Si au XXIe siècle, l'espace Asie-Pacifique prenait la place occupée par l'Europe au XXe siècle, il serait particulièrement bouleversé. Avant d'arriver à l'état de paix actuel, l'Europe a traversé deux guerres mondiales catastrophiques et une confrontation de quarante ans qui a menacé de se transformer en un affrontement direct.
En Asie, le potentiel de tels cataclysmes est considérable. Les relations entre les puissances régionales sont accablées par l'animosité historique et les litiges territoriaux. Il existe également une nation divisée, la Corée, susceptible de provoquer un conflit dangereux. La suite des événements dans les relations entre la Chine et les États-Unis reste incertaine. Leur dépendance mutuelle est aussi importante qu'indésirable. Elle frise ‘’ la destruction mutuelle assurée ‘’ et pourrait se transformer en une concurrence féroce. Qui plus est, contrairement à l'Europe où malgré certains problèmes de structure de sécurité il existe des mécanismes du maintien de cette dernière, l'Asie sera contrainte de les créer en partant pratiquement de zéro.

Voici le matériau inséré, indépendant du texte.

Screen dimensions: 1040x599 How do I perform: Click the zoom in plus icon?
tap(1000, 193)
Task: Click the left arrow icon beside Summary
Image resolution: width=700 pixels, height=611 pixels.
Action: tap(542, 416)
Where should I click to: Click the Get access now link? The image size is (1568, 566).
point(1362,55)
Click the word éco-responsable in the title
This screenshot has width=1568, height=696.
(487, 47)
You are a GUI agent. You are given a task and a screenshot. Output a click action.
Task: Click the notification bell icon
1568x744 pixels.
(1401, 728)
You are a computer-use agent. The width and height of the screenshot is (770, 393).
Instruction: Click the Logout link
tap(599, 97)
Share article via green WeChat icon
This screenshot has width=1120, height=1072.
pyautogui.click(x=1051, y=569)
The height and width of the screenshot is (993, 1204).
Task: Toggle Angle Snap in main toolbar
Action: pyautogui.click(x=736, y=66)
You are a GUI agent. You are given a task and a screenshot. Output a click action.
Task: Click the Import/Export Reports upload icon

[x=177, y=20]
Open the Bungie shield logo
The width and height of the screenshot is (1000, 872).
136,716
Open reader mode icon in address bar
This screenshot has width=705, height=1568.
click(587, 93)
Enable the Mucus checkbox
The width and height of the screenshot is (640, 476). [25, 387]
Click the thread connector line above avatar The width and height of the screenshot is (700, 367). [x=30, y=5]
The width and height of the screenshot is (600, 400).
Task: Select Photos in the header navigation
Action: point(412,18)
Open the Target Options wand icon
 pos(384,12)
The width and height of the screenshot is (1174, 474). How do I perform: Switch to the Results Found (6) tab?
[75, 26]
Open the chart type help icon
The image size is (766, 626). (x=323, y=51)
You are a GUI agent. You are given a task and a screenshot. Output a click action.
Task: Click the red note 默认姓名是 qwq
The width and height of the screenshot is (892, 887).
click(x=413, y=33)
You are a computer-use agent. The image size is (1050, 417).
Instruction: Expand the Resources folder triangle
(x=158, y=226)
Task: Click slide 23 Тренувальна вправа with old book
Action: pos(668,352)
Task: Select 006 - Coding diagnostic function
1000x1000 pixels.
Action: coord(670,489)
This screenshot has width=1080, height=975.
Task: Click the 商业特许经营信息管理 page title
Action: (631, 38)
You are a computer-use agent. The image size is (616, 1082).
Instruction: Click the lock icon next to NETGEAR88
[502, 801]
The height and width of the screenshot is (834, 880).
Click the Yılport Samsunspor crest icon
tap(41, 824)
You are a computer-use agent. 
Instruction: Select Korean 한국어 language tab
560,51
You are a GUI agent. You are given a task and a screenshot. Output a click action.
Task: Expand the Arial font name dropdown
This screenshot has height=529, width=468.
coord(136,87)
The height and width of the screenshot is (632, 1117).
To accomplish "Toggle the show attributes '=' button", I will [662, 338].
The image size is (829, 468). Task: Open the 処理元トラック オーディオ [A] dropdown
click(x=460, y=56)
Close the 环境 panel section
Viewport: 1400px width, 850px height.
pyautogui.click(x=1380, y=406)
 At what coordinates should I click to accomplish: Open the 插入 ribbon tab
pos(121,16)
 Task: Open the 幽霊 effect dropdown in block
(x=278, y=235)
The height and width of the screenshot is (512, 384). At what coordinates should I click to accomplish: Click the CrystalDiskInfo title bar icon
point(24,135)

Tout cela ne fait que compliquer la tâche à laquelle Moscou devra faire face. Et les approches devraient différer de celles employées par la Russie en Europe. Ainsi, si en euro-atlantique le Kremlin réagit particulièrement violemment à l'expansion de l'influence américaine, en faisant tout pour s'y opposer, la présence militaro-politique des États-Unis en Asie pourrait être considérée par la Russie comme un élément clé d'équilibre. D'autre part, Moscou ne peut se permettre d'être impliqué dans une configuration qui serait considérée par la Chine comme dirigée contre elle. Dans ce contexte, il convient de se méfier des idées à la mode concernant le système russo-américain conjoint de défense antimissile, voire même de l'adhésion hypothétique de la Russie à l'OTAN.
Le défi asiatique changera le prisme à travers lequel la Russie observe le monde extérieur. D'une part, le centrisme occidental habituel ne sera plus acceptable car il ne reflète pas la réalité contemporaine. D'autre part, les relations fiables avec le monde occidental sont un gage de positions stables de la Russie en Asie. Cette équation n'est pas des plus simples mais sa solution promettrait le succès à Moscou au XXIe siècle.
* Fedor Loukianov, rédacteur en chef du magazine Russia in Global Affairs.